The internet is still a series of dumb tubes, as I see it. I believe in site's rights to maintain themselves as they will, and this is not a contradiction. That's a high-level concern, one the internet infrastructure doesn't notice or care about.
You are absolutely correct that things could get shitty. But I see no indicators on my radar right now that the various anti-internet forces that be in the world are at all embraced or accepted: I think we all still see them as enemy of the common good, quite clearly, and foes to fundamental human rights.
> The internet is still a series of dumb tubes, as I see it.

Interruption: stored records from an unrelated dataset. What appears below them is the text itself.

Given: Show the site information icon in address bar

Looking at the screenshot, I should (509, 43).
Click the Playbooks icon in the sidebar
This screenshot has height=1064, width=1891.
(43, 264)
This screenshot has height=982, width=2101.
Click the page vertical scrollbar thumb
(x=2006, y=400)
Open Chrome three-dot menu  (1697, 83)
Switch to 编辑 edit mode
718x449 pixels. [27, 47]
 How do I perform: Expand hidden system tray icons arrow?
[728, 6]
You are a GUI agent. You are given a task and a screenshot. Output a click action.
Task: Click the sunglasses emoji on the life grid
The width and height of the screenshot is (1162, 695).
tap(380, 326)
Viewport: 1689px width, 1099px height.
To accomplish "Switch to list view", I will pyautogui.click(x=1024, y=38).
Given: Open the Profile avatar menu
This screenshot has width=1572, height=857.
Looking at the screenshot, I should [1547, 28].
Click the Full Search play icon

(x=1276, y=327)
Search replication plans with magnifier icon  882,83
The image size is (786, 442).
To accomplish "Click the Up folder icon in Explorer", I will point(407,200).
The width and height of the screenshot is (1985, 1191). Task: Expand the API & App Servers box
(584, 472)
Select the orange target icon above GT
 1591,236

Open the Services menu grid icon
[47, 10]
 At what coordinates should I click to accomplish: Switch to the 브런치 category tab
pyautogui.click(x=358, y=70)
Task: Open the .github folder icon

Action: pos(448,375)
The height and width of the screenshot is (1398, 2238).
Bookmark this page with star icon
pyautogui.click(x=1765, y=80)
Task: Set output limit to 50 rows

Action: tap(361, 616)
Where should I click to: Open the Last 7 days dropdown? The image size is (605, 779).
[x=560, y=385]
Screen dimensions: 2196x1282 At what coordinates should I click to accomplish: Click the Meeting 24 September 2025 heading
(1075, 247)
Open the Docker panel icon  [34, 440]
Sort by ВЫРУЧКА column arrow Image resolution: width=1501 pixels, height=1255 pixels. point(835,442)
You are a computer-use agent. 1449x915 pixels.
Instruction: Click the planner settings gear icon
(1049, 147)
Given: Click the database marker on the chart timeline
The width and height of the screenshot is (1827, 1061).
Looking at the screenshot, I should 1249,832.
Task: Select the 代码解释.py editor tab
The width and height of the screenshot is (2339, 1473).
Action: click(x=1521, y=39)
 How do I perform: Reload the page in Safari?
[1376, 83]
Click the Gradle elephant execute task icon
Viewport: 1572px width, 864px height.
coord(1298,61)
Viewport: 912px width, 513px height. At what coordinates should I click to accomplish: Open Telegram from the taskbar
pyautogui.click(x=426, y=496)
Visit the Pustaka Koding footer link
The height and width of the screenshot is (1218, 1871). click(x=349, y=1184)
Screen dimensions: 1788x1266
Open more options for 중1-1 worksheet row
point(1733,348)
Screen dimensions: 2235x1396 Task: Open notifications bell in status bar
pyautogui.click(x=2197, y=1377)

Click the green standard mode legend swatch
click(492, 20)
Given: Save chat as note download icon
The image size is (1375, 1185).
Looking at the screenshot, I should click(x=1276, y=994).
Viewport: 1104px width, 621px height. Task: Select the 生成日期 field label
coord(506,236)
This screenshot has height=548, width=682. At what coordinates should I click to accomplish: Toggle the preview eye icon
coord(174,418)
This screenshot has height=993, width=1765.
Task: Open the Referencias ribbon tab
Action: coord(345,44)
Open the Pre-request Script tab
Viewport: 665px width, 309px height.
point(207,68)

The internet is a series of contractual agreements between large corporate entities that, till now, have provided an interface that is like a series of dumb tubes. Up till now, they have operated on the principle that everybody has the same color money and should therefore receive the same service.
However.
These days, large corporate entities need to be aligned with the ESG rules established by the major investment banks who provide them with finances and sit on their boards. That includes an obligation to fight back against forces deemed insufficiently progressive, to avoid the rise of another Trump. Nobody wants to be remembered for complicity in the rise of fascism in the USA, like IBM's complicity in the holocaust. If a site on the internet is seen to be a locus for fascist voices, it will soon be acceptable for that site to no longer be on the internet. Better to enter the kingdom with one eye than to be cast with both eyes into Gehenna.
I’m not optimistic, considering the state of democracy in US.
It looks like liberalism and democracy is insufficient to counteract the ill effects of capitalism - the transformation of society from a market economy to a market society.
I'm not sure what you mean by "liberalism" in this context, but over here, it's liberalism that has us relying on billionaires to buy media platforms so that we get access to forbidden media.
This is still couched as consuming media. The stakes are higher, but I'd have us go further: try to allow person to person, group, & broadcast communication in places where the internet is being subverted & blocked.
"The Internet interprts censorship as damage and routes around it". -John Gilmore.
Alas the current regimes, bith conservative & liberal, are more focused around demanding things of the internet & making up new regulation, bith as a direct threat to letting people operate & maintain presence they would online. It's extremely hard days seeing one of the greatest emerged possibilities in the world- a universal right to speech & connect- clambored over & shouted down like this. Stories like this & others, of helping people see beyond their oppressive regimes, need much bigger celebration & support.